• WHAT IS REQUIRED
On the OpenNRE page below, which branch holds the old version of the project?

• EXCERPT
-*-*-

/OpenNRE

An Open-Source Package for Neural Relation Extraction (NRE) implemented in TensorFlow

Primary LanguagePythonMIT LicenseMIT

OpenNRE

*** UPDATE ***

We are now developing a new version of OpenNRE including sentence-level, bag-level(distant supervision) and few-shot RE on branch nrekit. Refer to the nrekit branch if you are interested.

An open-source framework for neural relation extraction.

Contributed by Tianyu Gao, Xu Han, Shulian Cao, Lumin Tang, Yankai Lin, Zhiyuan Liu

If you want to learn more about neural relation extraction, visit another project of ours NREPapers.

BIG UPDATE: The project has been completely reconstructed and is faster, more extendable and the codes are easier to read and use now. If you need get to the old version, please refer to branch old_version.

New features:

  • JSON data support.
  • Multi GPU training.

-*-*-

• RECORDS SUPPLIED
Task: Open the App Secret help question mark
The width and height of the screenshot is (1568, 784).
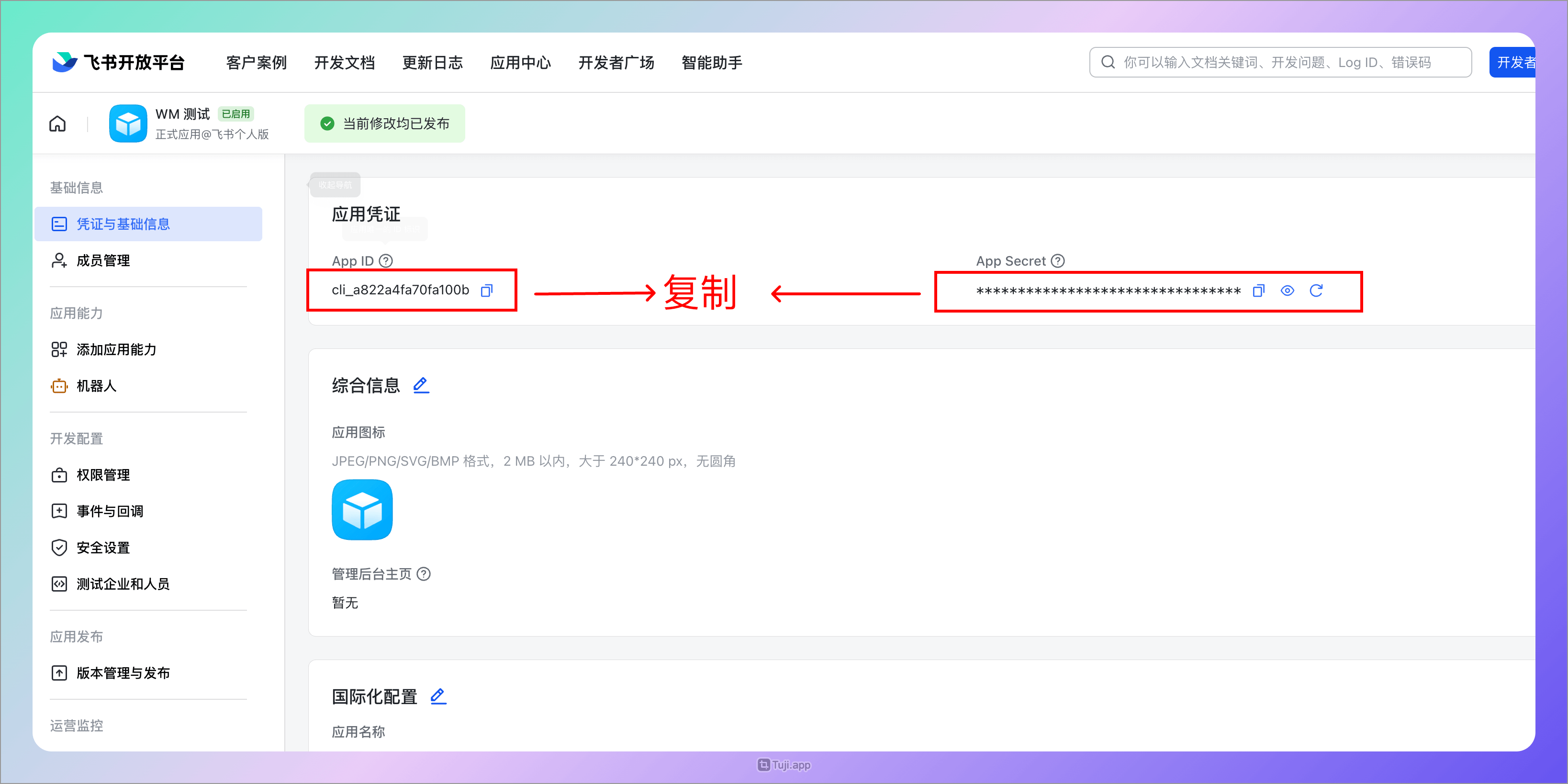Action: pos(1058,260)
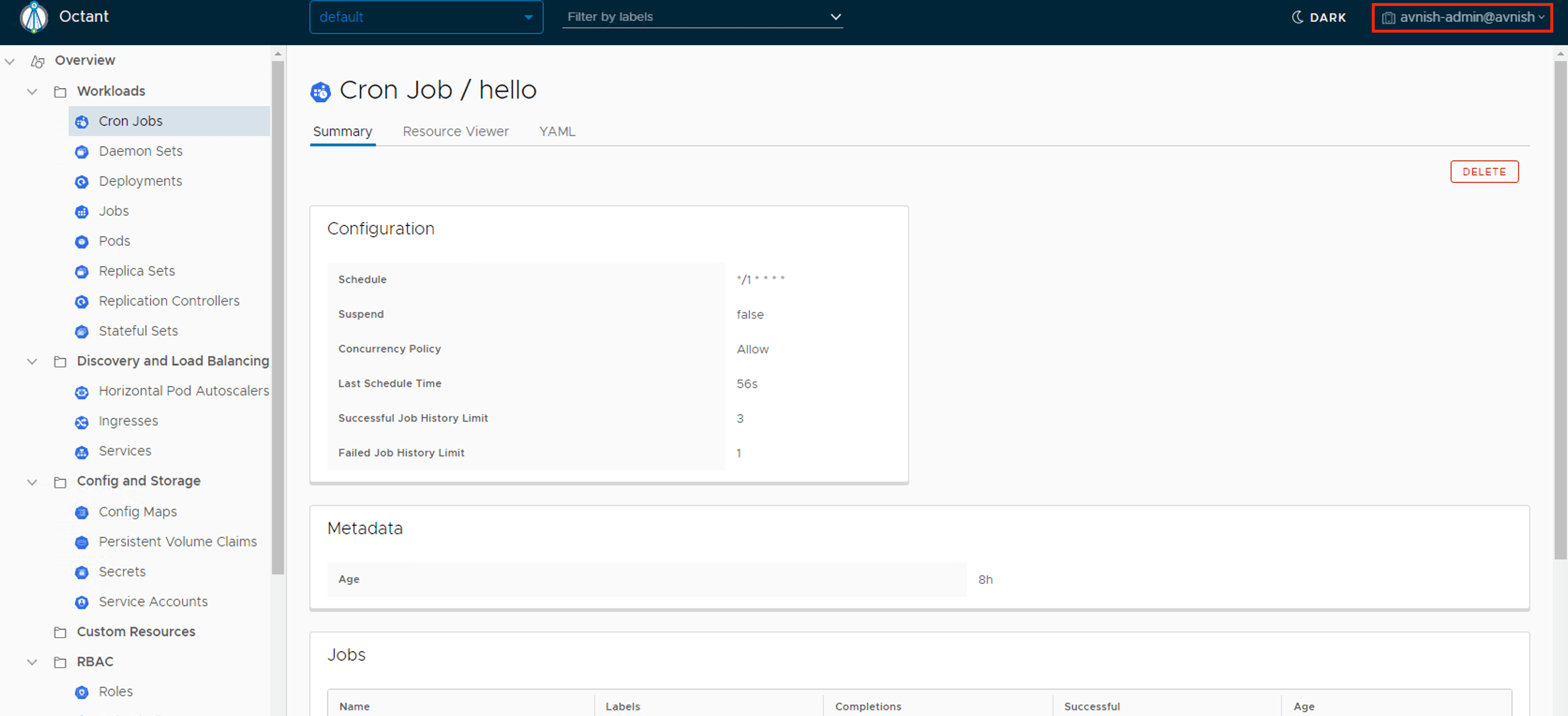1568x716 pixels.
Task: Click the sidebar vertical scrollbar
Action: pyautogui.click(x=277, y=317)
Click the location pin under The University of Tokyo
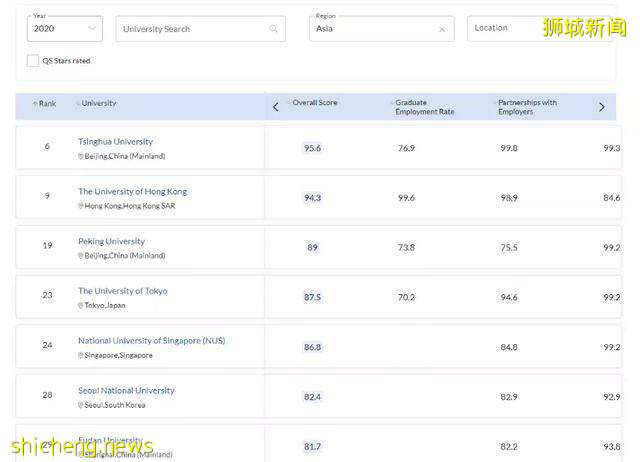The width and height of the screenshot is (640, 462). (x=81, y=306)
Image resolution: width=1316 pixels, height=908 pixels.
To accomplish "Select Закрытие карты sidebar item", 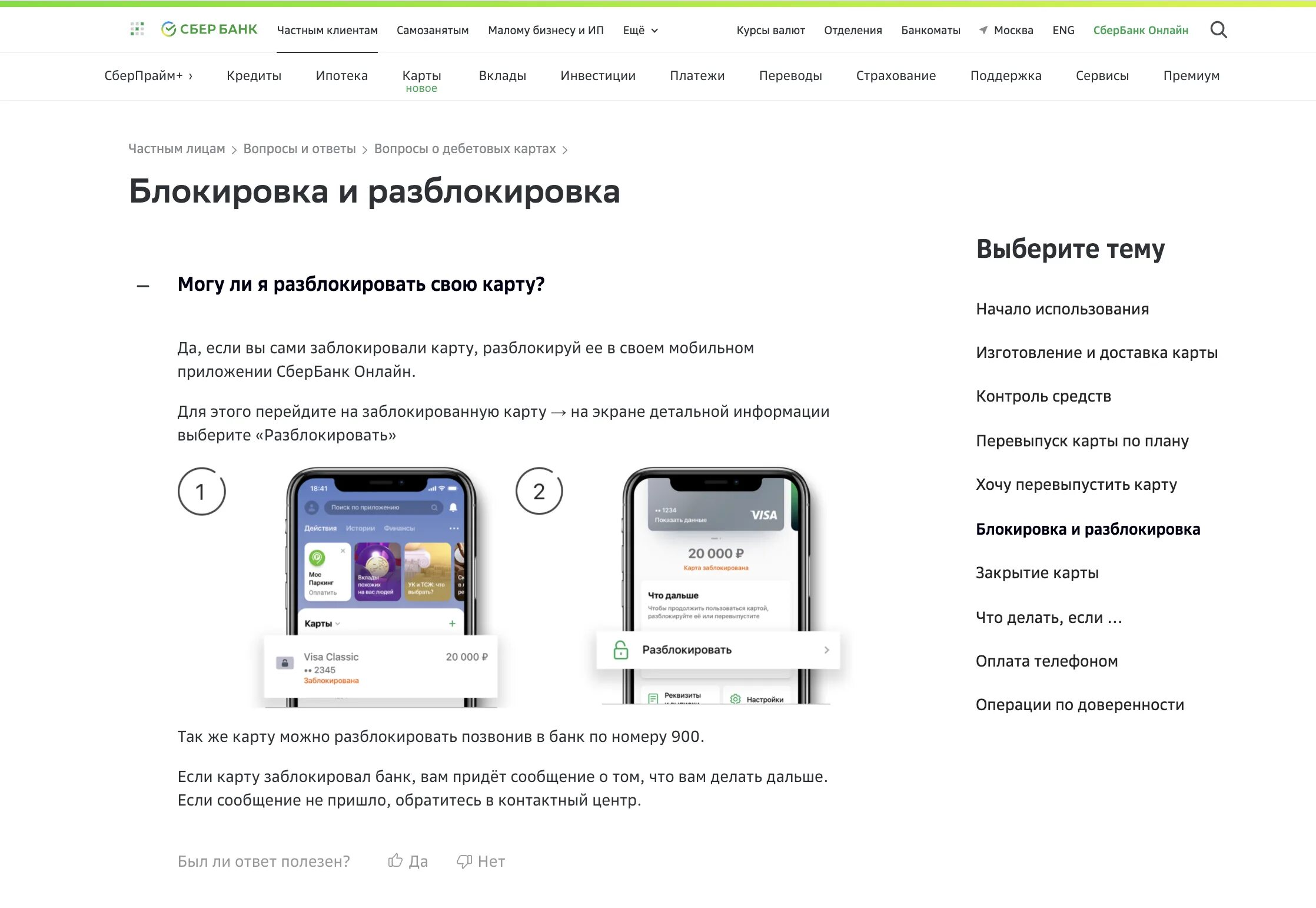I will coord(1037,573).
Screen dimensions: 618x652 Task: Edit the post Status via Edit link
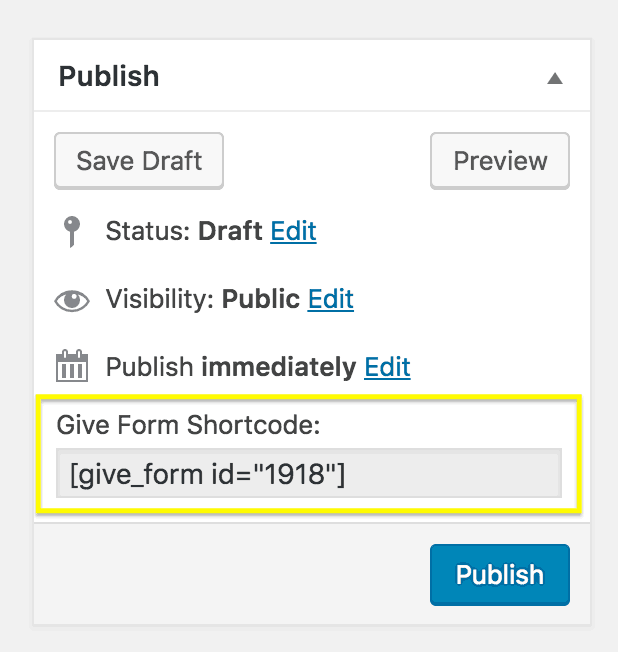[x=293, y=231]
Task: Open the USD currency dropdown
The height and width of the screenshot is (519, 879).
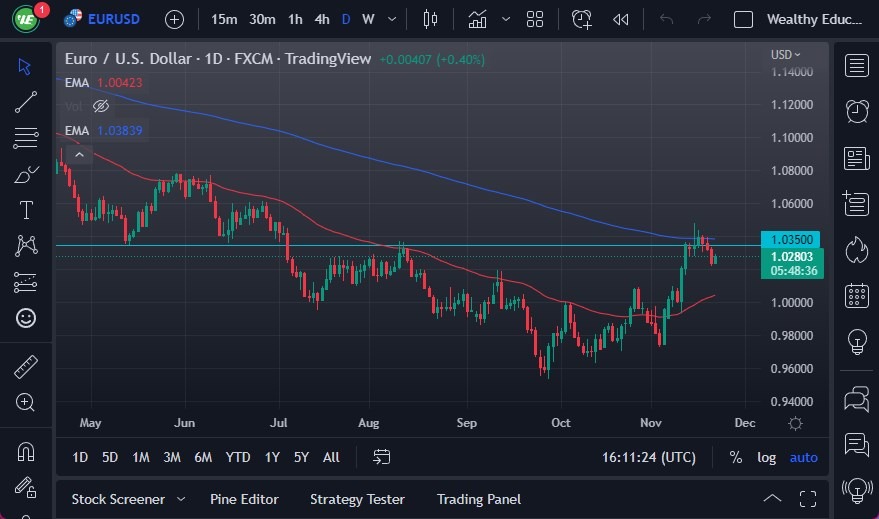Action: pyautogui.click(x=786, y=55)
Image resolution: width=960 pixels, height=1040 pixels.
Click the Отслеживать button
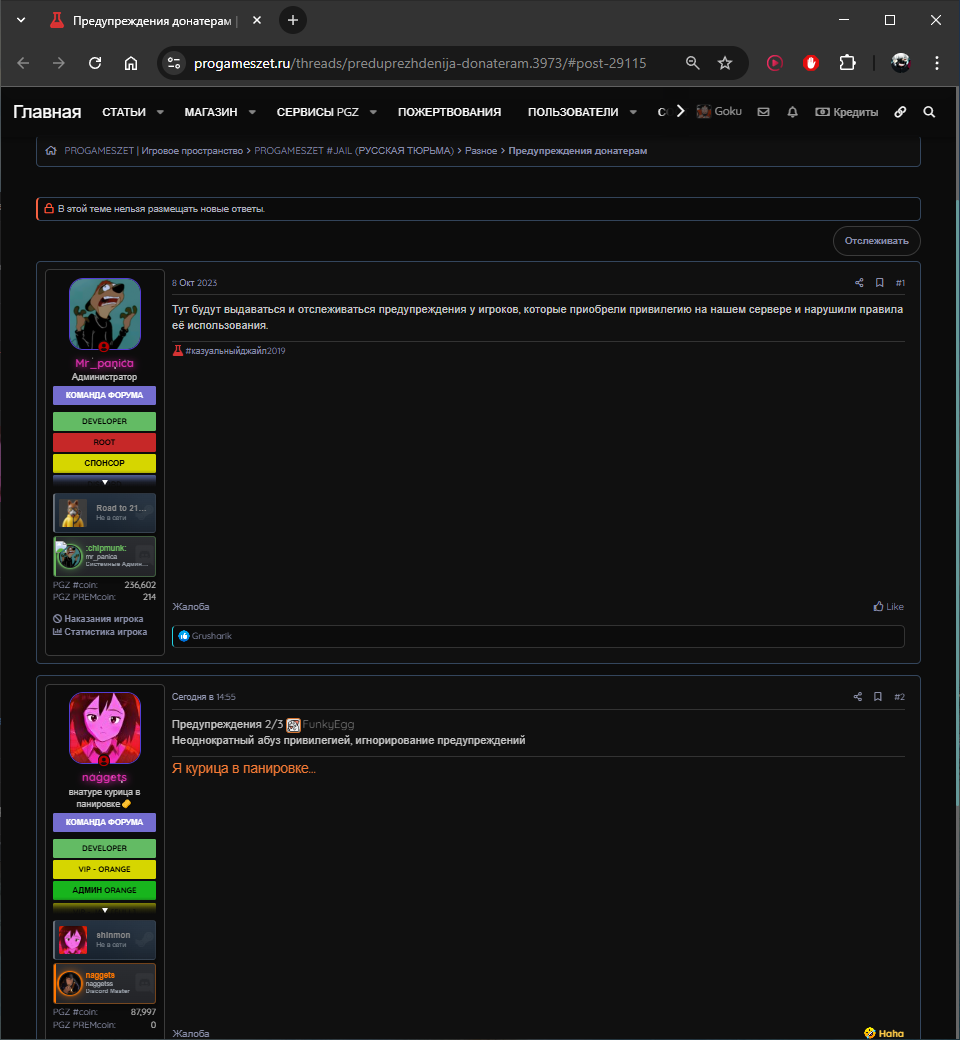[x=876, y=241]
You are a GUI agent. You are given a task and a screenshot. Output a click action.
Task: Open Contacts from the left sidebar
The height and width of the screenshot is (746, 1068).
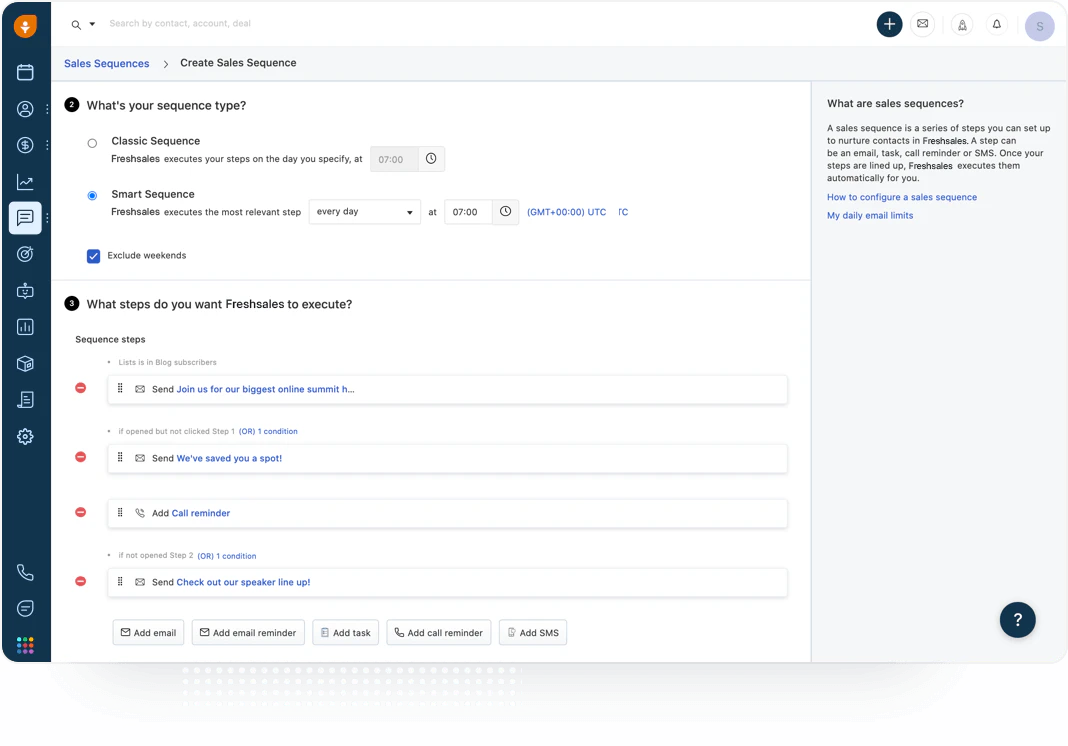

-*-*-

• SOLUTION TO THE EXERCISE
The old_version branch.